• SOURCE INFORMATION:
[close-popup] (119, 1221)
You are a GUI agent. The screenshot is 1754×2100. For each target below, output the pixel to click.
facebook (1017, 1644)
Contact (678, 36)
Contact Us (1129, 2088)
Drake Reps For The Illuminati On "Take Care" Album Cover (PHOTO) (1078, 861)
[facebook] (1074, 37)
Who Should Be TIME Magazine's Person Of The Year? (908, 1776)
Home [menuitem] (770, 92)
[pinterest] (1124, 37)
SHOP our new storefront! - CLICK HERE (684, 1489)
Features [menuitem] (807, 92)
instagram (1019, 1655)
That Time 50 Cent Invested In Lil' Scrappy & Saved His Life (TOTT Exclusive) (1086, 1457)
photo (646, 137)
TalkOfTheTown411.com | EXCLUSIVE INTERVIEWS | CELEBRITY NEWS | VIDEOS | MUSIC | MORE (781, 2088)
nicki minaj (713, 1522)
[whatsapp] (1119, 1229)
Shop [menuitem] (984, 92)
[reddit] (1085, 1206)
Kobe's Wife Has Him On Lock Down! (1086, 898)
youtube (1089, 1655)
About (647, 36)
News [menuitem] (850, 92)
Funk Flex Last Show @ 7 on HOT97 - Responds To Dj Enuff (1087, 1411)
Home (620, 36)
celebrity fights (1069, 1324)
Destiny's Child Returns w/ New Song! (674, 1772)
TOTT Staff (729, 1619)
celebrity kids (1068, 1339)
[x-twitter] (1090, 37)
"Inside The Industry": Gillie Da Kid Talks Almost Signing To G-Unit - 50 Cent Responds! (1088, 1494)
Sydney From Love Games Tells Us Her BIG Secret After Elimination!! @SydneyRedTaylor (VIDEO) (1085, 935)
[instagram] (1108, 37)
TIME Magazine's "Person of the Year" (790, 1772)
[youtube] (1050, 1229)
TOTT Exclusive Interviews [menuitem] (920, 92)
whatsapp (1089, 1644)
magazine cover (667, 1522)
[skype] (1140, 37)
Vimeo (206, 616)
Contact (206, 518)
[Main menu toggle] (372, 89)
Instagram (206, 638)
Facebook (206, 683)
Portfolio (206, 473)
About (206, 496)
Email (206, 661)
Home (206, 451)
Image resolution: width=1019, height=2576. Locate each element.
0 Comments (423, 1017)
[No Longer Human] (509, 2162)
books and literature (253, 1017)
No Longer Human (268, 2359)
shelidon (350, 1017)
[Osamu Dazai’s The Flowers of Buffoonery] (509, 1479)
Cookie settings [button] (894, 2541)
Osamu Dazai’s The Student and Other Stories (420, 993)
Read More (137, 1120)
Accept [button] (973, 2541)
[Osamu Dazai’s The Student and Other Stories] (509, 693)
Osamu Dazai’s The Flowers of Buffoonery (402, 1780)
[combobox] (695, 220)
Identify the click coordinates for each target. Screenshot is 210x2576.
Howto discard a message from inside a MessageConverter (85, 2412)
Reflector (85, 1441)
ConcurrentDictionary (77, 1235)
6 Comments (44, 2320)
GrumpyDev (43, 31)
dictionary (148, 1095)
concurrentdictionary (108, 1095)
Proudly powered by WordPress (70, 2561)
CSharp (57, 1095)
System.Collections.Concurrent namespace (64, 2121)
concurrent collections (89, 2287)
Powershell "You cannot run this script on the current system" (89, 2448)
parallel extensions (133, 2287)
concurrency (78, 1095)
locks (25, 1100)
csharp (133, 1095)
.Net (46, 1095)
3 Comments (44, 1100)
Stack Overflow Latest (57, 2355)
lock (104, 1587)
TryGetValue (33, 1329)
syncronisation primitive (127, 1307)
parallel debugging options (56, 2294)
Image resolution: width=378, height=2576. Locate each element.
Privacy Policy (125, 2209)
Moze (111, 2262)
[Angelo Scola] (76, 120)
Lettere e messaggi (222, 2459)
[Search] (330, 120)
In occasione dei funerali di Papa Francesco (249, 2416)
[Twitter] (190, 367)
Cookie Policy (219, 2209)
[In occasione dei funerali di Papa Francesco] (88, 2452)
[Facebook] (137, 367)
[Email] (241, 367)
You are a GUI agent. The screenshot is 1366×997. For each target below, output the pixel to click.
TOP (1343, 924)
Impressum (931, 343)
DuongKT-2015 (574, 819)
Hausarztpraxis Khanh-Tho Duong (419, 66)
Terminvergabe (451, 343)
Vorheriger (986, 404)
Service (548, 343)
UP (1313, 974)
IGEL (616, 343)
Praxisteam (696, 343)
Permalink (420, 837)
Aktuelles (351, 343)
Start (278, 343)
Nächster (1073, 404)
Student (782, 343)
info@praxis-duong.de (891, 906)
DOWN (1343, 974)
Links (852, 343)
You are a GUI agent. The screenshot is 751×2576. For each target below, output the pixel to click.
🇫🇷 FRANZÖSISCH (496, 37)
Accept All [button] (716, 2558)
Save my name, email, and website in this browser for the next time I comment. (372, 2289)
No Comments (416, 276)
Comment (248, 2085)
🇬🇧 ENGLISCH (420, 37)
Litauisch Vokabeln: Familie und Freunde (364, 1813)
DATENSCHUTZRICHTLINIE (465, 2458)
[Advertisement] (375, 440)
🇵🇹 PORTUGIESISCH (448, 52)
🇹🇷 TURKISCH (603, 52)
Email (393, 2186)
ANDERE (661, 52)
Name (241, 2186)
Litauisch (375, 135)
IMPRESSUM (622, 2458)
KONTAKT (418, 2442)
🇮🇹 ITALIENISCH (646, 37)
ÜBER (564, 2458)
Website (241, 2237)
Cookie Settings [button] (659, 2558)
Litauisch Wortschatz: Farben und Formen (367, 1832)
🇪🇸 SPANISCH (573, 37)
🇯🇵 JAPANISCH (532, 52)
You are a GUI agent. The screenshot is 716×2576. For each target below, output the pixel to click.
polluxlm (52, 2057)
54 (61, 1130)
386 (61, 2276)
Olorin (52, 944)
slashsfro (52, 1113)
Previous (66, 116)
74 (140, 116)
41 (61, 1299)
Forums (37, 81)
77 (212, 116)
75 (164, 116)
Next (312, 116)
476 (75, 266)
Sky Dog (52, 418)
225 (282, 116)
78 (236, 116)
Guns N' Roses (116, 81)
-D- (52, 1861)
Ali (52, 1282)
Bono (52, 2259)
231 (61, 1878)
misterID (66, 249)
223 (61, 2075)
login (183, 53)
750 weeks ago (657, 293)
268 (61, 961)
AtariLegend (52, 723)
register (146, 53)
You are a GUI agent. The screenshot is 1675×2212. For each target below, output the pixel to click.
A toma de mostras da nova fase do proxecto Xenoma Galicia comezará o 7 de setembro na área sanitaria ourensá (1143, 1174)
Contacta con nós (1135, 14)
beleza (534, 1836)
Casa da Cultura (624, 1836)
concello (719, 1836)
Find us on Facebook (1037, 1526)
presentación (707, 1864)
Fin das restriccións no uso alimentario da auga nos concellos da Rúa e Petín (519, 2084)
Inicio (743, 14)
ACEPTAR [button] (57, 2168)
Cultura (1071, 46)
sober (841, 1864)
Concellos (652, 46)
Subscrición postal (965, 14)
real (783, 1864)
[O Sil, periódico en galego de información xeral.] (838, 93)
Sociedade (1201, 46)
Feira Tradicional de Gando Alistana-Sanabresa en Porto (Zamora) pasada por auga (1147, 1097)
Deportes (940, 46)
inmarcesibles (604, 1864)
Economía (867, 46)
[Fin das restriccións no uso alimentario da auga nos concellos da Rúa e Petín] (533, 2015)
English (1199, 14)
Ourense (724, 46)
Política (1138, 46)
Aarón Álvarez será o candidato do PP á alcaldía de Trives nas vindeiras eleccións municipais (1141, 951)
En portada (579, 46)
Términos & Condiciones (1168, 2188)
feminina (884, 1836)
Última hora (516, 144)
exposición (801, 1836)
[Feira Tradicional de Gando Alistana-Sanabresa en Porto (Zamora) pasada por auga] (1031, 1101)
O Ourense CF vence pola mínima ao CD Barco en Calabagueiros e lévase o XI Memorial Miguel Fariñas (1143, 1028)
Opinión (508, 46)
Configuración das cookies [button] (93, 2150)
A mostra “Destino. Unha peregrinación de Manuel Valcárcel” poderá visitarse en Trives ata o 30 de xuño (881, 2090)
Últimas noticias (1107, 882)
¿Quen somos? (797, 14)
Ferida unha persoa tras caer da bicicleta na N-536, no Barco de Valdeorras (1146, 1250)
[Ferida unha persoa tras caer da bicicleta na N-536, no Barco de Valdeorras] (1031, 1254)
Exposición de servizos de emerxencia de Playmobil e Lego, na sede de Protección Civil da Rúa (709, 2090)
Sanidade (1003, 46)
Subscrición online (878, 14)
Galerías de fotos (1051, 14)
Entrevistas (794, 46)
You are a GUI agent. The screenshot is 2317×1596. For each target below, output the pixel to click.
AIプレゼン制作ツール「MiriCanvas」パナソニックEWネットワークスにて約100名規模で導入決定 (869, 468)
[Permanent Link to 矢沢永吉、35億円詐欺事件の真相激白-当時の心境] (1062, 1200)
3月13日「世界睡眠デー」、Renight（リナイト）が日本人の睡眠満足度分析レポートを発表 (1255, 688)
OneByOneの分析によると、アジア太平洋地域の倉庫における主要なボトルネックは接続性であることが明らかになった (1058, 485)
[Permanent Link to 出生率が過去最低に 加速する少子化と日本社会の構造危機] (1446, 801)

• WORK INSTRUCTIONS:
Using the data above, reproduce exactly the lines between those holding "[combobox] (695, 220)" and "3 Comments (44, 1100)", inclusive, and no others.

• ANSWER BOX:
[combobox] (695, 220)
Identify the click coordinates for each target. Screenshot is 210x2576.
Howto discard a message from inside a MessageConverter (85, 2412)
Reflector (85, 1441)
ConcurrentDictionary (77, 1235)
6 Comments (44, 2320)
GrumpyDev (43, 31)
dictionary (148, 1095)
concurrentdictionary (108, 1095)
Proudly powered by WordPress (70, 2561)
CSharp (57, 1095)
System.Collections.Concurrent namespace (64, 2121)
concurrent collections (89, 2287)
Powershell "You cannot run this script on the current system" (89, 2448)
parallel extensions (133, 2287)
concurrency (78, 1095)
locks (25, 1100)
csharp (133, 1095)
.Net (46, 1095)
3 Comments (44, 1100)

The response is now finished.